# Required action
All of the entries must appear again exactly as written.

# Dataset extract
· · · · · · ·

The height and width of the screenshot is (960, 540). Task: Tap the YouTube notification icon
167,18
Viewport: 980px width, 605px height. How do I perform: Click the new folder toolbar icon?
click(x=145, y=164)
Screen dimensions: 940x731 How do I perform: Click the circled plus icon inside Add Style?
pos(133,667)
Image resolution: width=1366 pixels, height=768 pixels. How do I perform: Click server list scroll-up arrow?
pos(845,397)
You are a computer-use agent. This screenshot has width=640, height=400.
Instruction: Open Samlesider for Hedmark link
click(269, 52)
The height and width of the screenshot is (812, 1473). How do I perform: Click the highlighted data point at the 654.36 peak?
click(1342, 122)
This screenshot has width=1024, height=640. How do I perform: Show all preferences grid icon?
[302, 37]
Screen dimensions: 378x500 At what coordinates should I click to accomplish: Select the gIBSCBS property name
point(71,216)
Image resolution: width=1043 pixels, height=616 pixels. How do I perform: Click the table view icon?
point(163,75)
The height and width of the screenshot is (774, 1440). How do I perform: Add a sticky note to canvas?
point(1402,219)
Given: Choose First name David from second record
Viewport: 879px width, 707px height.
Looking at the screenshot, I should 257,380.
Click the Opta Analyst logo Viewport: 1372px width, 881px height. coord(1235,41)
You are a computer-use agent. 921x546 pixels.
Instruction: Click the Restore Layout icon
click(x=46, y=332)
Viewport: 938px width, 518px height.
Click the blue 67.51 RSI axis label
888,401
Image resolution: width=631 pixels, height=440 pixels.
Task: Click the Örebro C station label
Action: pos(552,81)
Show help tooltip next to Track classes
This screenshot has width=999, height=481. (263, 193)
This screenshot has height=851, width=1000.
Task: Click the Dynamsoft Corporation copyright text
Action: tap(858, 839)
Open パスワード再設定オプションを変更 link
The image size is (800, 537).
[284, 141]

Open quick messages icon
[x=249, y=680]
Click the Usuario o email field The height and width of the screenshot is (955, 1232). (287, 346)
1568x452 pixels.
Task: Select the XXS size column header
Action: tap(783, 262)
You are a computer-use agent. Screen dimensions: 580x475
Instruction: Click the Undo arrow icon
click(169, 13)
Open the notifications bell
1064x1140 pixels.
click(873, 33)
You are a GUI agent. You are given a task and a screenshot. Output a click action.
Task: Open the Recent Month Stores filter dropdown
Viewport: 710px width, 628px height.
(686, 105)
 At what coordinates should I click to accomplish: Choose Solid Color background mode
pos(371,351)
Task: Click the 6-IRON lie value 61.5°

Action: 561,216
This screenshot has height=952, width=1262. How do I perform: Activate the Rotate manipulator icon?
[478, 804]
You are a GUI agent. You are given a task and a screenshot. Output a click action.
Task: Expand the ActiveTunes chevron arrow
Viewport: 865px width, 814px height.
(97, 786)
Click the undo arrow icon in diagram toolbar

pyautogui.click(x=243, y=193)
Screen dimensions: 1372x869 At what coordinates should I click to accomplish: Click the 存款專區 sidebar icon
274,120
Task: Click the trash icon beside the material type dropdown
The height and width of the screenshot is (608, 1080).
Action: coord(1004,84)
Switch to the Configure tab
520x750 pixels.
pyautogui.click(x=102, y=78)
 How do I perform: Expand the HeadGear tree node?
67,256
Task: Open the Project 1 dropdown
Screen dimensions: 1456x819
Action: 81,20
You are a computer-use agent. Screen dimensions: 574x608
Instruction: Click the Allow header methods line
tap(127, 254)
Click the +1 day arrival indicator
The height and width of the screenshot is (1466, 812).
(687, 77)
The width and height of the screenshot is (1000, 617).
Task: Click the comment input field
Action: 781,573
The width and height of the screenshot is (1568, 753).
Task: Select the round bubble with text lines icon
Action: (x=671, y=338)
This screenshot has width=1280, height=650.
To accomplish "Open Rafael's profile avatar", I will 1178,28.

· · · · · · ·

# Answer section
The height and width of the screenshot is (960, 540). Task: Tap the YouTube notification icon
167,18
Viewport: 980px width, 605px height. How do I perform: Click the new folder toolbar icon?
click(x=145, y=164)
Screen dimensions: 940x731 How do I perform: Click the circled plus icon inside Add Style?
pos(133,667)
Image resolution: width=1366 pixels, height=768 pixels. How do I perform: Click server list scroll-up arrow?
pos(845,397)
You are a computer-use agent. This screenshot has width=640, height=400.
Instruction: Open Samlesider for Hedmark link
click(269, 52)
The height and width of the screenshot is (812, 1473). How do I perform: Click the highlighted data point at the 654.36 peak?
click(1342, 122)
This screenshot has width=1024, height=640. How do I perform: Show all preferences grid icon?
[302, 37]
Screen dimensions: 378x500 At what coordinates should I click to accomplish: Select the gIBSCBS property name
point(71,216)
Image resolution: width=1043 pixels, height=616 pixels. How do I perform: Click the table view icon?
point(163,75)
The height and width of the screenshot is (774, 1440). How do I perform: Add a sticky note to canvas?
point(1402,219)
Given: Choose First name David from second record
Viewport: 879px width, 707px height.
Looking at the screenshot, I should 257,380.
Click the Opta Analyst logo Viewport: 1372px width, 881px height. coord(1235,41)
You are a computer-use agent. 921x546 pixels.
Instruction: Click the Restore Layout icon
click(x=46, y=332)
Viewport: 938px width, 518px height.
Click the blue 67.51 RSI axis label
888,401
Image resolution: width=631 pixels, height=440 pixels.
Task: Click the Örebro C station label
Action: pos(552,81)
Show help tooltip next to Track classes
This screenshot has width=999, height=481. (263, 193)
This screenshot has height=851, width=1000.
Task: Click the Dynamsoft Corporation copyright text
Action: tap(858, 839)
Open パスワード再設定オプションを変更 link
The image size is (800, 537).
[284, 141]

Open quick messages icon
[x=249, y=680]
Click the Usuario o email field The height and width of the screenshot is (955, 1232). (287, 346)
1568x452 pixels.
Task: Select the XXS size column header
Action: tap(783, 262)
You are a computer-use agent. Screen dimensions: 580x475
Instruction: Click the Undo arrow icon
click(169, 13)
Open the notifications bell
1064x1140 pixels.
click(873, 33)
You are a GUI agent. You are given a task and a screenshot. Output a click action.
Task: Open the Recent Month Stores filter dropdown
Viewport: 710px width, 628px height.
(686, 105)
 At what coordinates should I click to accomplish: Choose Solid Color background mode
pos(371,351)
Task: Click the 6-IRON lie value 61.5°

Action: 561,216
This screenshot has height=952, width=1262. How do I perform: Activate the Rotate manipulator icon?
[478, 804]
You are a GUI agent. You are given a task and a screenshot. Output a click action.
Task: Expand the ActiveTunes chevron arrow
Viewport: 865px width, 814px height.
(97, 786)
Click the undo arrow icon in diagram toolbar

pyautogui.click(x=243, y=193)
Screen dimensions: 1372x869 At what coordinates should I click to accomplish: Click the 存款專區 sidebar icon
274,120
Task: Click the trash icon beside the material type dropdown
The height and width of the screenshot is (608, 1080).
Action: coord(1004,84)
Switch to the Configure tab
520x750 pixels.
pyautogui.click(x=102, y=78)
 How do I perform: Expand the HeadGear tree node?
67,256
Task: Open the Project 1 dropdown
Screen dimensions: 1456x819
Action: 81,20
You are a computer-use agent. Screen dimensions: 574x608
Instruction: Click the Allow header methods line
tap(127, 254)
Click the +1 day arrival indicator
The height and width of the screenshot is (1466, 812).
(687, 77)
The width and height of the screenshot is (1000, 617).
Task: Click the comment input field
Action: 781,573
The width and height of the screenshot is (1568, 753).
Task: Select the round bubble with text lines icon
Action: (x=671, y=338)
This screenshot has width=1280, height=650.
To accomplish "Open Rafael's profile avatar", I will 1178,28.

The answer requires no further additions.